Joint Security Area (2000)

Park’s breakthrough success feels like a cinematic page-turner, set in the context of an investigation on a shootout incident at the border separating North and South Korea.

Rating: 4 out of 5.

Review #2,109

Dir. Park Chan-wook
2000 | South Korea | Drama/Mystery/Thriller | 109 mins | 2.35:1 | Korean, English & German
M18 (passed clean) for nudity and violence

Cast: Lee Yeong-ae, Lee Byung-Hun, Song Kang-ho, Kim Tae-woo, Shin Ha-kyun
Plot: After a shooting in the DMZ leaves two North Korean military officers dead, a South Korean sergeant stands accused. With both sides offering radically different accounts, it’s up to a Swiss-Korean envoy to unravel the twisty truth.
Awards: Nom. for Golden Bear (Berlinale)
Source: CJ Entertainment

Accessibility Index
Subject Matter: Moderate – Politics, Brotherhood

Narrative Style: Complex
Pace: Normal
Audience Type: Slightly Mainstream

Viewed: The Projector Plus
Spoilers: No


A few years before his ‘Vengeance’ trilogy, which include Oldboy (2003), permanently raised his artistic street cred and established him as one of the foremost players of the Korean New Wave, Park Chan-wook broke into Korean popular cinema with Joint Security Area, at the time the highest-grossing movie in Korea’s box-office history. 
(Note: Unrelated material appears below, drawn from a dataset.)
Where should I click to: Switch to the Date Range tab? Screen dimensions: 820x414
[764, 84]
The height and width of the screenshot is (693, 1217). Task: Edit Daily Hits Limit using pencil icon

Utterly compelling, JSA feels like a cinematic page-turner; before you know it, an hour would have passed.  Adapted from Park Sang-yeon’s novel for the big screen, it is a testament to the screenwriters’ skill that they managed to keep the mystery aspects throughout the film. 

After a shootout at the border separating North and South Korea dramatically raised tensions between the two nations, a neutral party commissioned to investigate the incident steps in. It’s best to go into JSA blind and let the narrative unfold, the less said the better. 

“Here, the peace is preserved by hiding the truth.”

All I can say is that what makes Park’s film tick the right checkboxes isn’t just confined to his natural filmmaking skills or getting strong performances from the cast which include Lee Byung-hun, and the legendary Song Kang-ho, considerably younger then, as a North Korean sergeant, but how the main theme of brotherhood is set against the idea of patriotism. 

One of the criticisms levelled at the film has been its weak English-language parts, particularly the early stretch when the investigation is being set up by a Swiss-based peace unit. 

Finishing with a shot of understated poignancy, JSA while not as polished as Park’s subsequent films, remains a cultural touchstone and a thrilling political fantasy that we wish some of it were true.